Two days after his father’s memorial service, May asked Jennifer to sit with him at home. The surgery was eight days away. He still had not read the case histories, still had made no decision.

“It’s time to commit one way or the other. I’ve taken all the factors and separated them into two columns, pros and cons. It’s amazing. The con column is overflowing: there are the health risks, the fifty percent chance the surgery won’t work, the risk the vision won’t last, the chance it’ll be snatched from me without warning, the uncertain quality of the vision itself, the risk to my light perception, the fact that I don’t know anyone who’s been through this, the strain on Sendero, the potential pressure on our marriage, the questions about who I am and who I’ve conceived myself to be all these years, not to mention the fact that life is already great without it—all of these factors are piled up and spilling over in the con column.”

Jennifer kept listening.

“And then I look at the pro column and there’s only one thing there, it’s all by itself. And that one thing is my curiosity. That one thing is the chance to know what vision is all about. And no matter how I look at it, that single factor seems to outweigh the entire mountain of reasons not to do it.”

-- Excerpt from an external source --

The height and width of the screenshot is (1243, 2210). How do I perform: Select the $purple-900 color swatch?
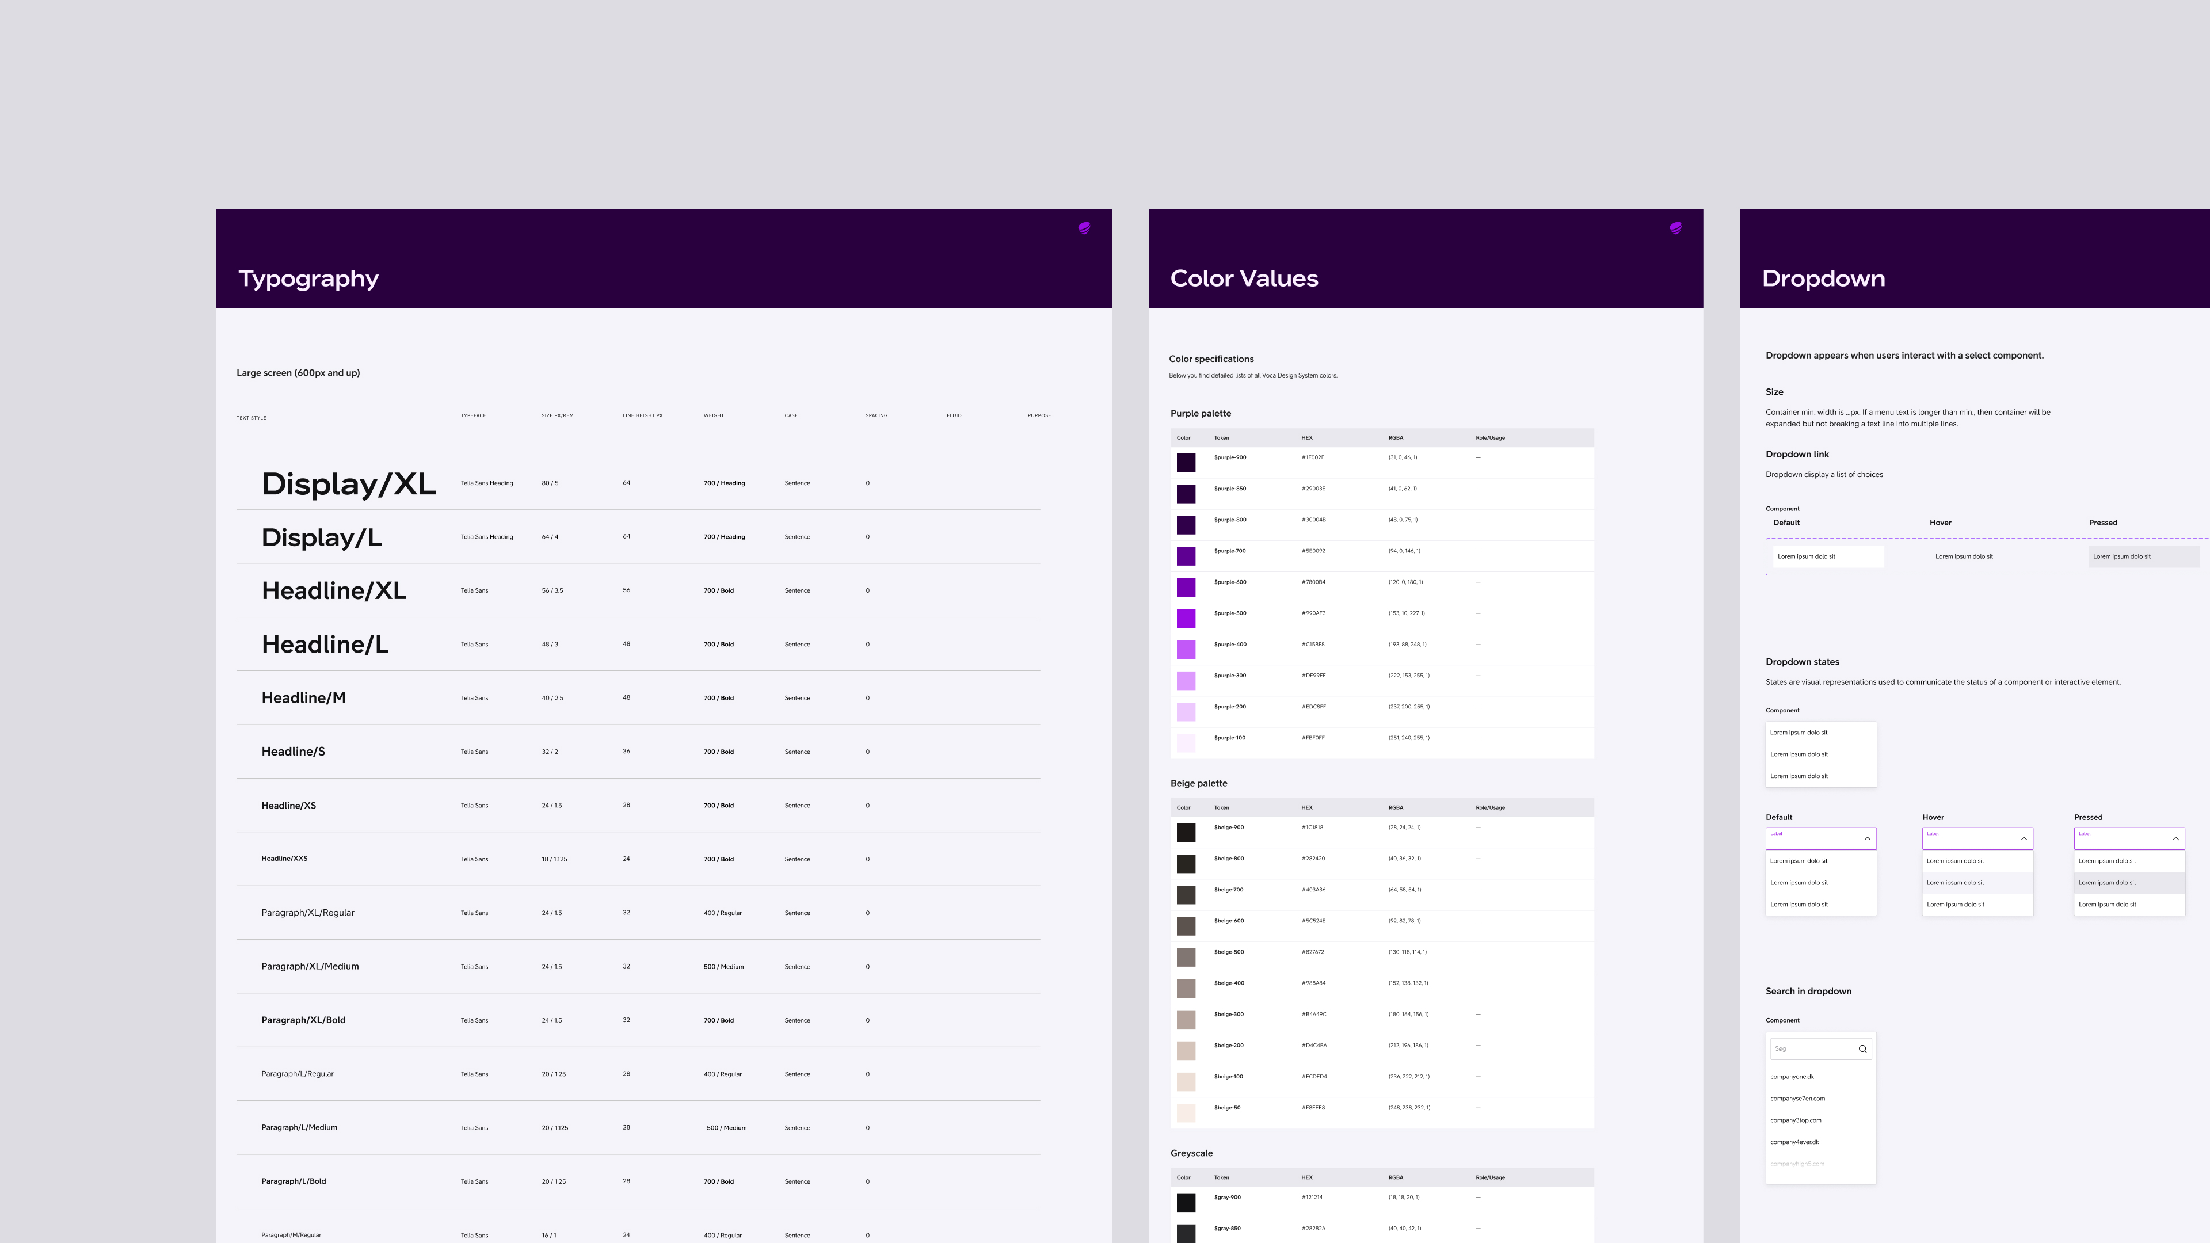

For months, Jennifer had stayed neutral, careful to allow her husband the space to make such a highly personal decision. Now he sounded different. Now he was talking about who he was.

“I think you should do it,” she said. “I think you should go for it.”

         

The next afternoon, May gathered his sons at the kitchen table.

“I want to talk to you guys,” he said.

“Okay!”

“You know I’ve been considering having some surgery that might help me see, right?”

“Right!”

“Well, I’ve been thinking about it for a long time now. It turns out it’s complicated. There’s lots of stuff to consider.”

“Like what?”

“Well, for starters, I could go through all the surgery and it might not even work. Or the vision might not last very long. Anyway, it’s just a week until I’m supposed to go into the hospital. So I want to tell you what I’ve been thinking.”